Think a scene is unnecessary?  Remove it.  No need to delete - just file in a 'deleted scenes' folder.  Even if it's beautifully-written, it still has to come out.  The reader is interested in the story and characters, not in how well you can write... You might be able to adapt some of the language for use in another context, or use the whole thing in an entirely different novel.
*
"The plot is vague and long-winded."*

Back to where I started - can you summarise the gist of it in a sentence?  What _can _you summarise about it in one sentence?  What is the main _point _of it all - what does your main character learn, what do they achieve and what do you want your readers to take away?  Everything else is a means to that end and can be changed.

I doubt whether the whole idea is a dead loss.  It sounds like it needs some serious revision, but surely that is normal when working on a first draft?!  I agree though that you can't put your heart and soul into working on something unless you believe in it.  You don't have to be inspired all the time but you have to believe in your project.  Maybe you just need someone to say to you, "Hey!  That idea isn't pants at all!  Actually, it would make a really interesting novel!"  But you need to keep your main goal in sight.


----------



## dale (Sep 16, 2014)

i have a doc folder with a few "scrapped" stories in it. keep them for ideas, if nothing else. i read one of these old ones a couple days ago.
i hadn't wrote a word on it in a couple years. after reading it again, though.....i'm thinking i might be able to do something with it. so my advice would
be not to delete them, but just file them away.


----------



## Kevin (Sep 16, 2014)

Do not toss. Think of the children. Some day distant descendants will battle in court over the fortune in residuals.


----------



## Guy Faukes (Sep 16, 2014)

My advice is to put it aside and go outside and read. I have 30k of work from my teens on a novel concept. The story itself has changed drastically, but there are plot themes that are very interesting and will probably resurrect in some point.


----------



## ShadowEyes (Sep 16, 2014)

I've decided to shelve the story for now, start on something else, and when I get to where I am with the old one, I'll compare to see which one is better, and then see if the old has found any new roots.

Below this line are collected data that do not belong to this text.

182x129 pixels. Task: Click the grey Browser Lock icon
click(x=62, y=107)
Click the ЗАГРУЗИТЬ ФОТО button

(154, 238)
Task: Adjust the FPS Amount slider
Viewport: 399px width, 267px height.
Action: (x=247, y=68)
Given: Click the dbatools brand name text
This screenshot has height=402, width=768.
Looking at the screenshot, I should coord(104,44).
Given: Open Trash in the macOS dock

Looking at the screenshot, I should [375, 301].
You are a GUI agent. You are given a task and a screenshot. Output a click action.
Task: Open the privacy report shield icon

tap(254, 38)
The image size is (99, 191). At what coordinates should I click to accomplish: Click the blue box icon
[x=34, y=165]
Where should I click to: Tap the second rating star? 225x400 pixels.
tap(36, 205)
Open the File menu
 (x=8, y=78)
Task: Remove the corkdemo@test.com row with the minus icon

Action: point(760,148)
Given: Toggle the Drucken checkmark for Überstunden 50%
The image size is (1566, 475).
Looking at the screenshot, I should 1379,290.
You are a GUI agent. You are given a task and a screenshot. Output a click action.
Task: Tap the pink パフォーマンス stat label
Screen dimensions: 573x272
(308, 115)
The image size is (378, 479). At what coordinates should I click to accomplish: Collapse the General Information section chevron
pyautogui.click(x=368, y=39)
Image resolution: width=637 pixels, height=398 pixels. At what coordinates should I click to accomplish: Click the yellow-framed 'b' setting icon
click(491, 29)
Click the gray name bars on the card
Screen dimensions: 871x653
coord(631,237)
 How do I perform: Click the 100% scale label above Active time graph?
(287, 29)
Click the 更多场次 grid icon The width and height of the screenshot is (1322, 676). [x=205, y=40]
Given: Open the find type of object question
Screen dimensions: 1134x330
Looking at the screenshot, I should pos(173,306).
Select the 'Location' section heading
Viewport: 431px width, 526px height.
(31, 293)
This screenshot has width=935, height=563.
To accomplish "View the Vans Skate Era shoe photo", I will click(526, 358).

[I realized why I was a bit upset with my story. The main problem, of course, was inconsistency. I planned on writing every day for three months like Stephen King. Then, I wanted to go back and revise the story six weeks later. But I didn't. I wrote bits and pieces, hodgepodge. And when I got distracted with new ideas, I just stuffed them into the story. I thought, "I'll iron it out later." But it became a problem then.]

On to individual replies:

*pops*:  Practical advice, particularly the last part. "Stalled" stories would probably eat up more time with dread to write a scene, with mediocre writing. Besides, the old story would probably carry me slower than something new. I might not have anything written by the time it would take me to get back up to that point.

*Nox*:  I don't think anything is ever wasted, you know? I think there's lots of excitement about the old and the new:  Diana Wynne Jones says that she re-used characters, stole people straight from real life, split them in half, and forges an emotional connection to them. I think you're probably different from who you were a decade ago, nai? And I'm infinitely glad you used the axe. Sitting on the mantelpiece, it's just a clever.

*Sam*:  Wow, that's... that's a long time, isn't it? But every story is different. Who knows? Maybe you need to wait ten years for the story to jump ten years in the future. I think as long as you're comfortable with where you are, there's no crime, right?

*qwerty*: I find post-it notes to be one of the most important inventions in my life. I will definitely follow your WTFSA advice. I agree about self-discipline. While I agree with the sentiment that stories should be dramatic, perhaps thinking about stories as words would hinder them. Ms. Jones said to "...stop thinking in _words_ and then shut your eyes and think how it would be if _you_ were the one having the adventure." Much simpler?

*Seedy*:  The most important point you made, I think, is that setting it aside puts you in "better frame of mind..." And I'm definitely not going to throw it away. I'd rip out page by page to relieve stress if anything.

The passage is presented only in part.